Originally posted by: DVad3r
Originally posted by: mdchesne
Originally posted by: DVad3r
I guess you don't know people at all, and there are skeletons in peoples closets that you would least expect them from. I think I am going to get HIV tested, I find the fact very disturbing that HIV people are allowed to join public gyms. I know I've shared machines and weights with him and doing heavy bench press could cause the bar to dig into your hands, whether or not I could catch HIV from that I don't know.
What a day...after something like that, I am definetely for a law that states HIV people should have their own gyms and not be allowed in public ones.
Wow. Someone is ignorant.
1. you can't get HIV from sweat
2. you can't deny access to a person if it's a public facility
3. you can't condemn them regardless of whether they have HIV or not
4. you may want to get some pamphlets from a school sex ed course
Actually I did take a Sex Ed course in school, blood is #1 for the virus, #2 is semen/vaginal fluids #3 is saliva (very low chances) and #4 is sweat glands (even lower chances, but has been proven to exist). It's not really ignorance if there is a chance of getting infected.
From the CDC's website...
How HIV is Transmitted
HIV is spread by sexual contact with an infected person, by sharing needles and/or syringes (primarily for drug injection) with someone who is infected, or, less commonly (and now very rarely in countries where blood is screened for HIV antibodies), through transfusions of infected blood or blood clotting factors. Babies born to HIV-infected women may become infected before or during birth or through breast-feeding after birth.
In the health care setting, workers have been infected with HIV after being stuck with needles containing HIV-infected blood or, less frequently, after infected blood gets into a worker?s open cut or a mucous membrane (for example, the eyes or inside of the nose). There has been only one instance of patients being infected by a health care worker in the United States; this involved HIV transmission from one infected dentist to six patients. Investigations have been completed involving more than 22,000 patients of 63 HIV-infected physicians, surgeons, and dentists, and no other cases of this type of transmission have been identified in the United States.

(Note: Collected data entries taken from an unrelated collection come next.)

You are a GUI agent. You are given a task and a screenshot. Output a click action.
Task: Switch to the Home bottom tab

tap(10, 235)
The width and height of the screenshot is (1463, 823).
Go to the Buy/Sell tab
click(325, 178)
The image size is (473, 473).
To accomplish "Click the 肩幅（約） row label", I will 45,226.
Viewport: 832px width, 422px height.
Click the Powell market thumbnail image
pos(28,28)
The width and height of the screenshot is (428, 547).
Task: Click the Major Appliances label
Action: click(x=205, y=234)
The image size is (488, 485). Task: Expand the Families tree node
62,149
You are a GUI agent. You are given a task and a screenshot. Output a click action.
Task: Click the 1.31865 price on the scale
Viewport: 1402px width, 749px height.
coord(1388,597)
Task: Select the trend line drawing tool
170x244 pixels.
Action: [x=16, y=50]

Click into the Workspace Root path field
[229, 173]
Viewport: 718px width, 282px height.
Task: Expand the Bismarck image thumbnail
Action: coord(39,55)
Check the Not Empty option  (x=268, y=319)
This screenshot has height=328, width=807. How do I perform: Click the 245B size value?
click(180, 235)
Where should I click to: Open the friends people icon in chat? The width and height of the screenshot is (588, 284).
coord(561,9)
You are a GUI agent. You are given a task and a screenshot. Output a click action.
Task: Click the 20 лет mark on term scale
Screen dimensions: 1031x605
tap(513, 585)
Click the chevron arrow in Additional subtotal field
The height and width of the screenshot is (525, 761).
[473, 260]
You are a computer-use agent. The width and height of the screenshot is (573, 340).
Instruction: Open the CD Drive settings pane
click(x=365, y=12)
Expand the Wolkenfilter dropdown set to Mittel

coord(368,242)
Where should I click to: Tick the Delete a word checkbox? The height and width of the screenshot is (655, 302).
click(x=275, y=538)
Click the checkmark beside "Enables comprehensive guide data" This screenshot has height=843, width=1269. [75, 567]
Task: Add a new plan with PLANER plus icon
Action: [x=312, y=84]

Some people fear that HIV might be transmitted in other ways; however, no scientific evidence to support any of these fears has been found. If HIV were being transmitted through other routes (such as through air, water, or insects), the pattern of reported AIDS cases would be much different from what has been observed. For example, if mosquitoes could transmit HIV infection, many more young children and preadolescents would have been diagnosed with AIDS.
All reported cases suggesting new or potentially unknown routes of transmission are thoroughly investigated by state and local health departments with the assistance, guidance, and laboratory support from CDC. No additional routes of transmission have been recorded, despite a national sentinel system designed to detect just such an occurrence.
http://www.cdc.gov/hiv/pubs/facts/transmission.htm
Unless he was cut and bleeding on one of the machines and you used it while you have an open wound or you were having sex or sharing needles with him, I think you're safe.